Nevertheless, even countries like Chile, a nation with a population of 20 million (Jakarta has 14 million) and situated far from the big markets of the world, vowed to join the rather competitive game involving powerful countries like the U.S., China, Japan and India, and it is not thinking of backtracking.
The Pacific rim lawyers generally admit the liberal substance of the FTA, and they acknowledge the enormous problems that lie ahead that have to be tackled.
The problems stem from a wide range of differences among the countries of the Pacific rim, let alone at an international level. Economic disparities are not the only obstacle. Different languages and mind-sets, cultural heterogeneity, paradoxical political systems and different stages of regional governance have contributed to a progress that has the potential to be drawn out.
It is pretty obvious that generally the most developed economies and the powerful countries are also the most keen to pursue intensive FTA. The other countries just seem to follow suit if they can afford to. It is against this backdrop that the involvement of international lawyers is not simply a natural necessity.
The problem is that international agreements are about power transactions. Undoubtedly, FTAs are supposed to serve the process of liberalization of international relations, particularly in the economic dimensions. Francis Fukuyama would argue that the process is a kind of historical necessity.
While we may have our reservations: Is that true? Regardless of whether or not it is true, the majority of the lawyers present at the conference seemed to be aware of the danger of merely pushing for liberalization that would end in the loss of a win/win paradigm in a constellation that keeps losers out of the world trade picture.
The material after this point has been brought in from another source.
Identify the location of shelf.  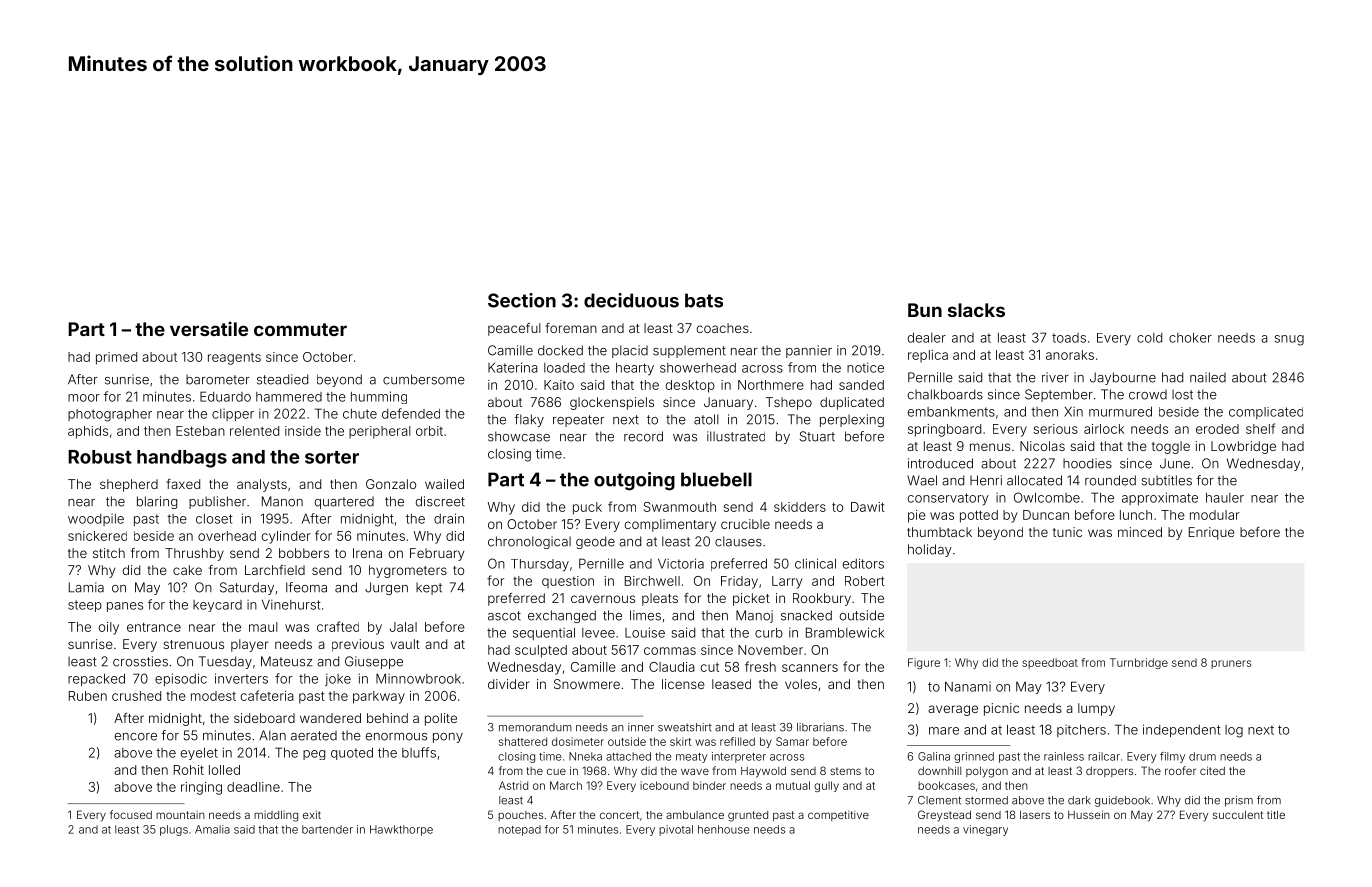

A ""catch as catch can"" process of liberalization in world trade would inevitably lead to global injustices that we cannot afford. In other words, expressly said or tacitly admitted, the mechanism of the FTA should guarantee a new global Fair Treatment Atmosphere, another sort of ""FTA"".
The involvement of most lawyers though, is still not far from their traditional professional stand of being always ready with can-do recipes as demanded by powerful politicians or mighty conglomerates. To make sure that it is implemented in a way that produces a win/win situation, international lawyers must contribute toward the development of a new global Fair Treatment Atmosphere that would lead to improved global justice.
It is within this framework that the can-do tradition of international lawyers should belong to the past. The international lawyers of the future have the obligation to shed light on the aspirations for justice developing in international relations. The law should indeed serve not only the freedom of the contracting parties but also promote global justice.
International lawyers must bear in mind that at the end of the day, free trade is useful for mankind only if it also connotes fair treatment of those who are not so lucky, which hopefully would lead to improved justice.
Justice as dictated in the name of the law that merely reflects the naked freedom of the mightiest is an idea that does not belong to our era. Mankind is endowed with the capacity to limit his own freedom where it starts to harm justice, moreover if it concerns global justice.
The writer is a senior partner Soebagjo, Jatim and Djarot law firm in Jakarta and is a senior lecturer in philosophy of law.